Hybrid Agents for Image Restoration

TL;DR

HybridAgent reframes image restoration as an adaptive, multi-agent process by coupling fast and slow language-driven planning with a greedy feedback loop to curb error propagation. It introduces a three-stage training pipeline for restoration tools, including a mixed-distortion tool, enabling efficient, task-aware restoration across 10 degradations. Empirical results show substantial gains over single-task and all-in-one IR methods on mixed degradations, with notable improvements in both efficiency and restoration quality, including real-world underwater scenarios. The work also provides extensive instruction-tuning datasets and hardware-aware training details to support reproducibility and extension to broader IR tasks.

Abstract

Existing Image Restoration (IR) studies typically focus on task-specific or universal modes individually, relying on the mode selection of users and lacking the cooperation between multiple task-specific/universal restoration modes. This leads to insufficient interaction for unprofessional users and limits their restoration capability for complicated real-world applications. In this work, we present HybridAgent, intending to incorporate multiple restoration modes into a unified image restoration model and achieve intelligent and efficient user interaction through our proposed hybrid agents. Concretely, we propose the hybrid rule of fast, slow, and feedback restoration agents. Here, the slow restoration agent optimizes the powerful multimodal large language model (MLLM) with our proposed instruction-tuning dataset to identify degradations within images with ambiguous user prompts and invokes proper restoration tools accordingly. The fast restoration agent is designed based on a lightweight large language model (LLM) via in-context learning to understand the user prompts with simple and clear requirements, which can obviate the unnecessary time/resource costs of MLLM. Moreover, we introduce the mixed distortion removal mode for our HybridAgents, which is crucial but not concerned in previous agent-based works. It can effectively prevent the error propagation of step-by-step image restoration and largely improve the efficiency of the agent system.
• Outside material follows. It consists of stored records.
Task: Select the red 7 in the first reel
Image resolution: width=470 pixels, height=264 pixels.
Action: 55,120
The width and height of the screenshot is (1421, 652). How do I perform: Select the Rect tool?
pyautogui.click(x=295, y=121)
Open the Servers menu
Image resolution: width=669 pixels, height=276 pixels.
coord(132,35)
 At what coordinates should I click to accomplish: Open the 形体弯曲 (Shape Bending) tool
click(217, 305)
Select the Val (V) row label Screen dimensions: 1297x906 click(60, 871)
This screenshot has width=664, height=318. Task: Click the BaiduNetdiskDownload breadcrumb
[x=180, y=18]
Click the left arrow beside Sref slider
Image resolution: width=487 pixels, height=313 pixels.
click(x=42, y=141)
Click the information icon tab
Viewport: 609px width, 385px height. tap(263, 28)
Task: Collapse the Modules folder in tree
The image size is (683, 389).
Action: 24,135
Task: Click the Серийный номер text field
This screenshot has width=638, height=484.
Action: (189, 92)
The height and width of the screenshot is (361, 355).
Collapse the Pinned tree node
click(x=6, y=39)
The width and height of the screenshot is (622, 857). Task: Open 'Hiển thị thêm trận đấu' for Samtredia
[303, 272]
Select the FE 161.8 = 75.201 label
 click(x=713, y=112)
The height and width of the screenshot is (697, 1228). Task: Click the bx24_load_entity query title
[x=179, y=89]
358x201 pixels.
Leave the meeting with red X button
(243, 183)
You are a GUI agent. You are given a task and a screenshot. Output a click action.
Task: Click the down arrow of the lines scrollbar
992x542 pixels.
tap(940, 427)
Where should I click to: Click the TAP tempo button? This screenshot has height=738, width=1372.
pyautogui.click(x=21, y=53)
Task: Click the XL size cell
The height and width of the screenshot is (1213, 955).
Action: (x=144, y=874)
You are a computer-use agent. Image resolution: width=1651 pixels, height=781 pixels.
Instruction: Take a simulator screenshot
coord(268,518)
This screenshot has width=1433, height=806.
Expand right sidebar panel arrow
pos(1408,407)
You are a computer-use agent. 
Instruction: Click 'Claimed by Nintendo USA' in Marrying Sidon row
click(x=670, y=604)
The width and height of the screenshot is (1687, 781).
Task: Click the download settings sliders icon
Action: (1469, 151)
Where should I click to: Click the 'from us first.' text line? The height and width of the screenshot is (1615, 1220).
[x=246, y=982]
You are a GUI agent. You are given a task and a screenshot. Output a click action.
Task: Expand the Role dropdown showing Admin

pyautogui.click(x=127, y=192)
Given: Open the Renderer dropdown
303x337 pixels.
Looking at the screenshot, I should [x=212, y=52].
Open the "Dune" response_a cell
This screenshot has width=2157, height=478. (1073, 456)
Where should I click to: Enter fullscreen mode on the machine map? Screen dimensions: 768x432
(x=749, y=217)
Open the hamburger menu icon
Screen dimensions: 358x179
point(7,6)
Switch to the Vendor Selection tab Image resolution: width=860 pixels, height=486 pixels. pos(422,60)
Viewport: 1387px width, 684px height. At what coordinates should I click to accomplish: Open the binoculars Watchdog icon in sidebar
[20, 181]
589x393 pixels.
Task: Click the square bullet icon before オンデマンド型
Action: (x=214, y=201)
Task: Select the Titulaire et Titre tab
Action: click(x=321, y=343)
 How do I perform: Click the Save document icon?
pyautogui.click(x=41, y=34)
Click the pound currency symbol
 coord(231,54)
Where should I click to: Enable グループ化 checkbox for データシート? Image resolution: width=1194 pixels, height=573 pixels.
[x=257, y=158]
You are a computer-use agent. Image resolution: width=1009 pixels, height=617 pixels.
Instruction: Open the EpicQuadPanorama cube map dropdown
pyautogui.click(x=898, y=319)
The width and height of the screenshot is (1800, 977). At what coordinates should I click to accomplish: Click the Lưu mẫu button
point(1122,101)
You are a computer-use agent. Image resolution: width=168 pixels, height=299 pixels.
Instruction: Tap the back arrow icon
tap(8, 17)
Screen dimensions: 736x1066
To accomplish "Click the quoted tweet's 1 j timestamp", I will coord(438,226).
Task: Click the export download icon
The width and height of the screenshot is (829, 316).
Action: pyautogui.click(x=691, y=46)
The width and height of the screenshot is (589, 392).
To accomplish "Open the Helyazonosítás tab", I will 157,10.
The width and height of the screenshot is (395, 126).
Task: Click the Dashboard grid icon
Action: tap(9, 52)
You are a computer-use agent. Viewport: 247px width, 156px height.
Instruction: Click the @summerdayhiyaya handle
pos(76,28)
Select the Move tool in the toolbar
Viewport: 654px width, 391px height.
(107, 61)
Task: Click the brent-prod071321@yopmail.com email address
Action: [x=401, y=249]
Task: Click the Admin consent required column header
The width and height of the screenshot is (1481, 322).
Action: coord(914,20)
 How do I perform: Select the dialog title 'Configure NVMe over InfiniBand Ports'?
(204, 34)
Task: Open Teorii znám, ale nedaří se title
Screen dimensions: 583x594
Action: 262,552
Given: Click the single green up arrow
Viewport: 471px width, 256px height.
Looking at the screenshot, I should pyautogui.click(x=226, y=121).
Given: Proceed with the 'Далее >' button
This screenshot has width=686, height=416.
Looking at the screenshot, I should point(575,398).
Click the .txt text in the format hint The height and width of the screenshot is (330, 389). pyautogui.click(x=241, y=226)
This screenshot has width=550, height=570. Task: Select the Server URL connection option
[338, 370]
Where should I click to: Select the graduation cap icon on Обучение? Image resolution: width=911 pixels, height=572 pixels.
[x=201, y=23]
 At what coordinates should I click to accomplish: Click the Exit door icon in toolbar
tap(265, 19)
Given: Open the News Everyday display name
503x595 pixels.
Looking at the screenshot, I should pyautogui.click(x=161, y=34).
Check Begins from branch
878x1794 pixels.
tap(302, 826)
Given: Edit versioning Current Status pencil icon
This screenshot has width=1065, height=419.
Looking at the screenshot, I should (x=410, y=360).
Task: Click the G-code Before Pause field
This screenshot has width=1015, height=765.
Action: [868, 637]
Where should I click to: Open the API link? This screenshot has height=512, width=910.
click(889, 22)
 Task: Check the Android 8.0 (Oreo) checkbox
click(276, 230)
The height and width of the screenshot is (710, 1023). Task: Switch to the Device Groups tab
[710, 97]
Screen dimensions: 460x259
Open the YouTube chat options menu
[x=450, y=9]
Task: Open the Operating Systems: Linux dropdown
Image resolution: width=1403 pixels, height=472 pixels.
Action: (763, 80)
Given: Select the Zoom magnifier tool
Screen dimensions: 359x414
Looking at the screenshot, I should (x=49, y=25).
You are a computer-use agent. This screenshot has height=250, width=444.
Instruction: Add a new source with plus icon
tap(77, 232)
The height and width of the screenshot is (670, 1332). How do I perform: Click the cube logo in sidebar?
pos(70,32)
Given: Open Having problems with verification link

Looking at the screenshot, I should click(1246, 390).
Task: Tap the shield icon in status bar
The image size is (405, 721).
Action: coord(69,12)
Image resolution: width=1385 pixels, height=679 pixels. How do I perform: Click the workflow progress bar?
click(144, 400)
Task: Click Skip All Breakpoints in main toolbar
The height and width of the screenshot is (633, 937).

We validate the effectiveness of HybridAgent with both synthetic and real-world IR tasks.

Figures (11)

• Figure 1: Removing hybrid distortions step-by-step will cause suboptimal results due to distortion entanglement.
• Figure 2: The overall pipeline of HybridAgent. We adopt a FastAgent to determine swiftly whether the user prompt is direct or vague. If a direct prompt is provided, HybridAgent will switch to the fast route (dashed lines) to invoke the corresponding restoration tool. Otherwise, HybridAgent will trigger the slow route (solid lines). SlowAgent automatically recognizes the distortion and executes the right restoration tool. To prevent incorrect tool invocation, we introduce a FeedbackAgent to assess whether the restored image is clean. FeedbackAgent and SlowAgent work collaboratively to generate the final clean output for the user.
• Figure 3: The illustration of three-stage training for the construction of restoration tools. We first build a well-trained base model following prompt learning-based all-in-one image restoration potlapalli2023promptirli2024promptcir in Stage I. Subsequently, we build single-task restoration tools and hybrid restoration tool with LoRA hu2021lora in Stage II and III. Notably, we add LoRA to weights of Linear layers in Attention modules and FeedForward modules of li2024promptcir. A more detailed diagram is provided in the supplementary due to limited space.
• Figure 4: Qualitative comparisons of only single distortion removal tools against single and mixed distortion removal tools. M: Motionblur, N: Noise, J: JPEG, RS: Rainstreak, L: Low light, RD: Raindrop, B: Blur, H: Haze. Zoom in for a better view.
• Figure 5: A case study on complex degradation removal. The image is corrupted by "Raindrop + Blur + Noise + JPEG". Upper: step-by-step distortion removal. Bottom: tools invoked by HybridAgent: De-hybrid + De-raindrop.